KouShare 蔻享学术 2023-03-06




(温馨提示:文章内含中文版本、英文版本,满足更多读者需求哟!)


声明:本专栏纸质版每月在《环球科学》杂志刊登,网络电子版经作者授权由蔻享学术在微信公众号上进行网络首发。


Frank Wilczek

弗兰克·维尔切克是麻省理工学院物理学教授、量子色动力学的奠基人之一。因发现了量子色动力学的渐近自由现象,他在2004年获得了诺贝尔物理学奖。


作者 | Frank Wilczek翻译 | 胡风、梁丁当

中文版

发展初期,我们常要解决由零件故障带来的问题。技术进步减少了故障的出现,但如何应对故障与错误,依然很重要。



当最先进的计算机还是一个由大量真空电子管组成的庞然大物时,整机需要塞满几个房间。此时,计算机的设计师还必须认真地考虑真空管的局限性。因为这些真空管易损耗, 甚至会突然完全失效。部分受到这些问题的启发,约翰·冯·诺依曼(John von Neumann,被后人称为“现代计算机之父”)等人开创了一个新的研究领域。这个领域成果的缩影是1956年冯 · 诺依曼发表的论文《概率逻辑与从不可靠组件合成可靠有机体》(Probability Logics and the Synthesis of Reliable Organism from Unreliable Parts)。他在文中写道 :“目前我们对错误的处理方式并不令人满意,甚至可以说是毫无章法的。作者多年来一直坚信,应该用热力学的方法来处理错误。”他继续补充说,“我们目前的处理方式远远达不到这一目标。

热力学和统计力学是物理学中发展出的强有力的方法。其核心思想是:从微观原子和分子的基本行为出发,利用概率统计,推导出宏观物体的性质,比如温度和压力。冯·诺依曼把处理信息的复杂的基本单元类比于原子,想发展一套类似的统计理论。

然而,由于半导体技术和分子生物学的迅速发展,使得这个新兴理论的发展半路夭折了。由高精技术组装出来的固态晶体管、印刷电路和芯片具有很高的可靠性。它们的出现让工程师们把注意力从应对错误转向了避免错误。在最基本的生物学过程中,也有类似的现象 :当细胞从DNA中读出了所储存的信息后,它们会进行严格的校对和纠错,从而将潜在的错误扼杀在萌芽状态。

如今,随着科学家不断突破技术的界限和提出更高的挑战,学界又一次面临应该如何应对故障这个古老的问题了。打个比方,如果我们降低对晶体管可靠性的要求,我们又可以使晶体管更小更快,并放宽制造要求。在生物学领域,还有更贴切的例子。除了精密的蛋白质组装,还有更宏观的、更粗糙的过程,比如大脑的组装和运作。只有接受冯 · 诺依曼的挑战,我们才有可能理解这些基础组件会出错但依然可以良好运作的系统。

从1956年至今,人们在应对故障方面取得了很多进展。比如,互联网被设计成即使有节点出现故障或者断线也依然可以工作(早期研究旨在确保即使在发生核交战时,通信网络也不会中断。)在人工神经网络中,基于某种概率逻辑,它的每个单元对许多其他单元的输入进行平均。这样,即使部分单元的计算并不精确,人工神经网络仍然能够顺利完成很多令人印象深刻的计算。

我们还对人脑的网络连接和信息处理方式有了更多的了解。人脑由大量的生物细胞构成。这些细胞会出现连接错误、死亡或是故障。尽管如此,通常情况下大脑仍然能够非常好地运作。
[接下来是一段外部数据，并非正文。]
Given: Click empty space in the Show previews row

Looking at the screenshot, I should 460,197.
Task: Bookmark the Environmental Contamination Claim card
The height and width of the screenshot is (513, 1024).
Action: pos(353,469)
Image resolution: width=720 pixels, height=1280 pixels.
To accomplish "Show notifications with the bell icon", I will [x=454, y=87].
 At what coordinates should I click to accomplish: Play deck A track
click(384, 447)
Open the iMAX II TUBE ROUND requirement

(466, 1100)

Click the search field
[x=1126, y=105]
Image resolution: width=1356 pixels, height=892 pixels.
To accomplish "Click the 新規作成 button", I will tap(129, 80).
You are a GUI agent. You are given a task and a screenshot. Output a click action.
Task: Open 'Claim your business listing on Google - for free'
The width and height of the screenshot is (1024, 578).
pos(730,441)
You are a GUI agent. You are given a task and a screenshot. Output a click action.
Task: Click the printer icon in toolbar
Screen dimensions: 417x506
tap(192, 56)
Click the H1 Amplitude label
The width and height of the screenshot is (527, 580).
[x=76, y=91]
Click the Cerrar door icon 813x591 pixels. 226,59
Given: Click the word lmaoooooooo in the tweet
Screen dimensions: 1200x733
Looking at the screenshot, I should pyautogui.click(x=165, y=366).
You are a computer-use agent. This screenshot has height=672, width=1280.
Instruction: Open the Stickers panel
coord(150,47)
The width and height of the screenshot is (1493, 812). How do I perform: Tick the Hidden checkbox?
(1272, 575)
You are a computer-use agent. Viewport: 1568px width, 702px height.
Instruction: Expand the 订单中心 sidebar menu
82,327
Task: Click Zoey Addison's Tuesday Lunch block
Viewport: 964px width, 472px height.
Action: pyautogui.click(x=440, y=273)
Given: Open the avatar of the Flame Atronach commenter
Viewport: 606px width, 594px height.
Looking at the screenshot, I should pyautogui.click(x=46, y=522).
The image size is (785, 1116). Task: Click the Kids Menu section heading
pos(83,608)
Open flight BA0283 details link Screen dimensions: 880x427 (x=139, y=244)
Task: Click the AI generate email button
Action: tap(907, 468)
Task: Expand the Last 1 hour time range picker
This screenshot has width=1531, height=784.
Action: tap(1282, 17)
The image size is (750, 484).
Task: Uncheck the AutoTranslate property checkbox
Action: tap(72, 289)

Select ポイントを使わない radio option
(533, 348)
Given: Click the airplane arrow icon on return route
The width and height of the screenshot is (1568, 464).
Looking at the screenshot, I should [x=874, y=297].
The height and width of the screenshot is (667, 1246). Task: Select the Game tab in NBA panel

区块链和(到目前为止仍然是概念上的)拓扑量子计算机系统性地将信息分发在一个存在薄弱环节的有弹性的网络中。这种网络可以弥补故障组件带来的缺陷,就好比著名的视网膜盲点可以被我们的视觉感知所“填补”一样。

冯·诺依曼对不可靠部件的关注和他对能够自我复制的机器人的设想是一脉相承的。这些机器人,正如其仿效的生物细胞和有机生物那样,需要在一个无法预知的、不可靠的环境中,获取实现自我复制的材料。这是未来工程。或许它能够实现科幻小说中最离奇的场景——比如行星地球化、巨脑等等。

如果没有经历过出错和处理错误的过程,你就无法达到目标。戏剧性的是,如果半导体技术不是那么发达,或许我们能够更早地解决这个问题,并在今天走得更远。


英文版

In the days when top-of-the-line computers contained rooms full of vacuum tubes, their designers had to keep the tubes' limitations carefully in mind. They were prone to degrade over time, or suddenly fail altogether. Partly inspired by this problem, John von Neumann and others launched a new field of investigation, epitomized by von Neumann’s 1956 paper "Probabilistic Logics and the Synthesis of Reliable Organisms from Unreliable Parts." In it, he wrote, "Our present treatment of error is unsatisfactory and ad hoc. It is the author's conviction, voiced over many years, that error should be treated by thermodynamical methods." He added, "The present treatment falls far short of achieving this." 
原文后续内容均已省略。